Indeed, Ardent Partners’ upcoming 2014 ePayables report that drew responses from more than 190 AP, finance, and other professionals shows that 80% of enterprises expect their AP staffs to shift from manual, tactical tasks to automated, strategic ones. Organizations want their AP staff to become better versed on ePayables solutions, particularly those supporting data analysis and reporting. These solutions and their requisite skill sets include:

  • ePayables solutions (our term for AP automation solutions), which require staff to manage workflow, identify and quickly respond to errors, analyze activity, and process reports
  • Business Networks, which require solid communication and collaboration skills, smart searching, and strategic thinking
  • Dynamic discounting, which include financial analysis to understand the best opportunities to use cash, engagement/collaboration with internal partners, communication, and of course, cash management.
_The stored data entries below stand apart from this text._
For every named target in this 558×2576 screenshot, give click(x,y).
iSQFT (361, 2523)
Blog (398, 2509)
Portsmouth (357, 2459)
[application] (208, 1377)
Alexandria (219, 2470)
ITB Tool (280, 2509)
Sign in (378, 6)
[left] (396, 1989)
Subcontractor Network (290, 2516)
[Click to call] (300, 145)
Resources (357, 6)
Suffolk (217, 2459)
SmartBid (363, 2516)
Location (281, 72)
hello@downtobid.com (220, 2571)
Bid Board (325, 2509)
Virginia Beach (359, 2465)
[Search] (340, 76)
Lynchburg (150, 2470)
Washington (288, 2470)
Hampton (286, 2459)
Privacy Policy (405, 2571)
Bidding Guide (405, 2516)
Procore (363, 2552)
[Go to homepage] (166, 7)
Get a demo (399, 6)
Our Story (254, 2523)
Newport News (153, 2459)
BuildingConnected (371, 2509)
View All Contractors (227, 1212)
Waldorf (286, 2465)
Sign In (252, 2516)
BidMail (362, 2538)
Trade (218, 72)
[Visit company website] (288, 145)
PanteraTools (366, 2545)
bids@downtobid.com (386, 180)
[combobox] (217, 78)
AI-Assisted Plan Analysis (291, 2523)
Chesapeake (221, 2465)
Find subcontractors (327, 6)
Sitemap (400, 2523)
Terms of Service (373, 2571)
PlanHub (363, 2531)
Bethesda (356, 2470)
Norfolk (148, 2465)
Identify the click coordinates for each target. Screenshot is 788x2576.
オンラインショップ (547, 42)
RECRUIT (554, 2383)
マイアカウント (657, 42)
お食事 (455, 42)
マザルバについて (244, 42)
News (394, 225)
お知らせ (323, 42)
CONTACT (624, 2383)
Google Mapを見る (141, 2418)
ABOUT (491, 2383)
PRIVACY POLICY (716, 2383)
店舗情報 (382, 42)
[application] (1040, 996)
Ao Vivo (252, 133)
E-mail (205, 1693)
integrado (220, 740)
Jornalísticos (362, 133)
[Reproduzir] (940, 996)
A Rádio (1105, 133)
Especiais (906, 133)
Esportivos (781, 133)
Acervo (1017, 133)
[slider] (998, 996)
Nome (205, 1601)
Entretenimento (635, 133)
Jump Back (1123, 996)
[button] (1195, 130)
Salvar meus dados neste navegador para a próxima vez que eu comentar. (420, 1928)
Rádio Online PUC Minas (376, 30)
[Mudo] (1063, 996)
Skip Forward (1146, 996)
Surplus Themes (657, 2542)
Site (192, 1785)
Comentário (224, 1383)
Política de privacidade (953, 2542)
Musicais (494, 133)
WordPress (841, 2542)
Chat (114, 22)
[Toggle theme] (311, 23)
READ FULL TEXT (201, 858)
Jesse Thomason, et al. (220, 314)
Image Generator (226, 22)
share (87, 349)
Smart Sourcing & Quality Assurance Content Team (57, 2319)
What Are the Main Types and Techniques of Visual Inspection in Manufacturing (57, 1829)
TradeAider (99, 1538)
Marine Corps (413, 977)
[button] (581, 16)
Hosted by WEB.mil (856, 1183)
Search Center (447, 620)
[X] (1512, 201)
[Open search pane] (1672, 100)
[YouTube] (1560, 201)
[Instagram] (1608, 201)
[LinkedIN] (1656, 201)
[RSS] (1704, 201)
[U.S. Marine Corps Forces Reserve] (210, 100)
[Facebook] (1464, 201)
In addition to helping them become more strategic, these skills will also help them collaborate with procurement (itself a strategic move). These changes are coming fast.

Ardent Partners’ research also finds that nearly 70% of companies expect the AP skill set to evolve in the next two years, with a focus on technology training. According to a Director of P2P at a global chemicals company, “If AP is going to improve, we have to continue to invest in tools. This is not the AP of the old day; there is a lot of technology that can make people more effective and this requires more technically-savvy people. AP has to build analytical strength as opposed to just processing [invoices].”

Clearly, technology alone is not the panacea for AP departments that are trying to become faster and more efficient. Skill sets need to evolve to match technology investments and deployments within AP departments, otherwise, these investments will be wasted on staff who haven’t mastered the solutions or even learned their basic functions. As the saying goes, people are the weakest link.

AP’s dawn has come, a new day has arrived – is your AP department ready to face it? What can procurement do to help them adopt and master these skills and deliver greater value to the enterprise?